The ABC has made a documentary about David Hicks and screened it in an double episode of Australian Story. It’s still on iView and I suggest you go check it out if you’ve not seen it. It went to some lengths to be ‘balanced’ but somehow the balance seems to me to tilt too far towards Hick’s persecutors. Here are the basic facts as I understand them (Feel free to correct me on this). Hicks trained with the Taliban. He was a combatant for the Taliban for a short while. He was captured and no-one knew what to do with him because he hadn’t committed any crimes. He was detained without trial and without access to basic justice for five years. He was then returned after he pled guilty in a situation in which it is clear that his guilty plea was extracted for political face-saving reasons and the circumstances of the guilty admission are such that there is not a court in any civilised country that would regard it as properly obtained.

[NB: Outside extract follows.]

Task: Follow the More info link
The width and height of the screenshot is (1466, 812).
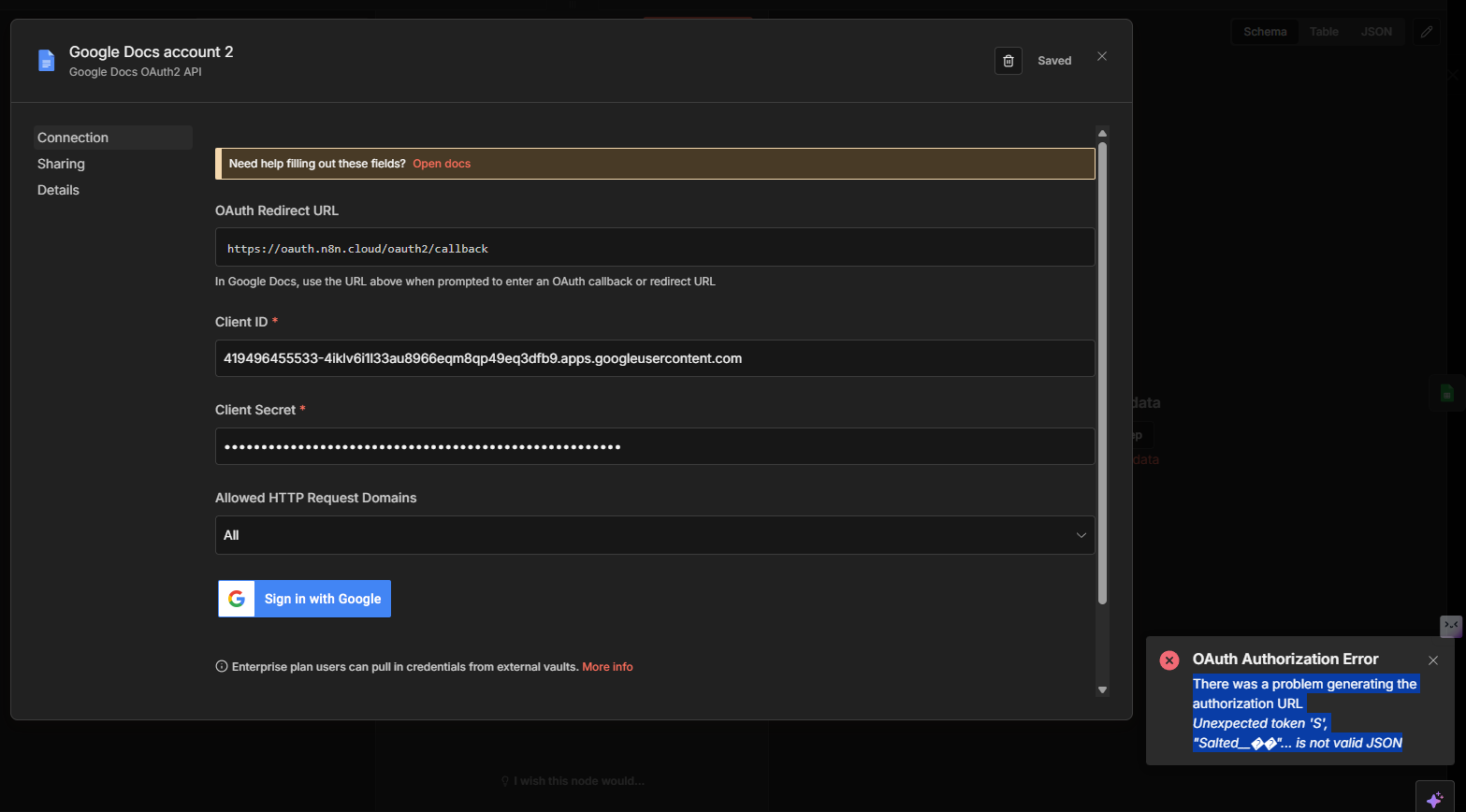Action: click(x=607, y=667)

People like Howard, Ruddock and Downer are interviewed along with an anti-terrorist security analyst. They make it clear that there are some inconsistencies in Hick’s story concerning what he knew when and also the degree to which he supported Islam, although nothing very substantial emerges from this. Howard, Downer and Ruddock say things like that the Australian diplomat who went to see Hicks said he wasn’t being mistreated. In one extraordinary comment I think it is Downer says that terror suspects who have been detained by the Americans “always claim that they’ve been mistreated”. This is apparently evidence that they have not – or perhaps that some of them are lying – who knows?
Now I’ll admit to the fact that my own dim view of human nature is that people can do some seriously nasty things when encouraged to do so in groups, and when they’re away from the cleansing power of sunlight. Abu Ghraib didn’t surprise me in the slightest. However one doesn’t need to be suspicious. One doesn’t need the pictures of the tortures at Abu Ghraib. One just has to look at the pictures the Americans circulated of hooded suspects, bound on stretchers, isolated in open cages in camps. And yet these kinds of statements by Downer and co. to the effect that Hicks was not mistreated repeatedly went unchallenged. It illustrated the shabby depths to which ‘he said-she said’ journalism can descend when these spokespeople for the Howard Government were not held to account for the fact that, whether you think Hicks is a stupid and possibly dangerous kid who got himself in way too deep or think he was a horrible terrorist, what happened to him was a gross violation of the rule of law. I’d even be sympathetic to the idea that, in the right circumstances one might want to lock suspects up without being able to prove much against them. But why torture them for years and years?
And it’s true I’m just going on David Hicks’ assertions that he was treated the way he says he was, which I’d call torture. I’m also going on my commonsense all other things considered. And I’m outraged that the other side of this argument – was never really tested. How do these guys think he spent his days? Was he in solitary confinement? For how long? What do the camp records tell us? What was the size of his cell. Was he in an open cage for weeks? What did the Australian diplomat see? Why was he confident that Hicks wasn’t being mistreated? How could he have known?
We didn’t get any accountability of that kind out of this program.
In the end the program wasn’t made by people who understood the real principles at stake. David Hicks suffered terribly I’m guessing. But there was a war on. A lot of other people suffered much more, and were completely innocent of his stupidity. It shouldn’t have been a he-said she-said drama in which one either sympathises with Hicks or his assailants. It should have been a program which, amongst other things sought to hold our officeholders to account on matters of principle that concern us all .
And good on former Liberal leader in NSW John Dowd for believing in something – like liberalism. Like he said, the disregard for basic principle, the preparedness to sit around while someone to whom you owe a basic duty of protection is tortured for five years, made you ashamed to be Australian.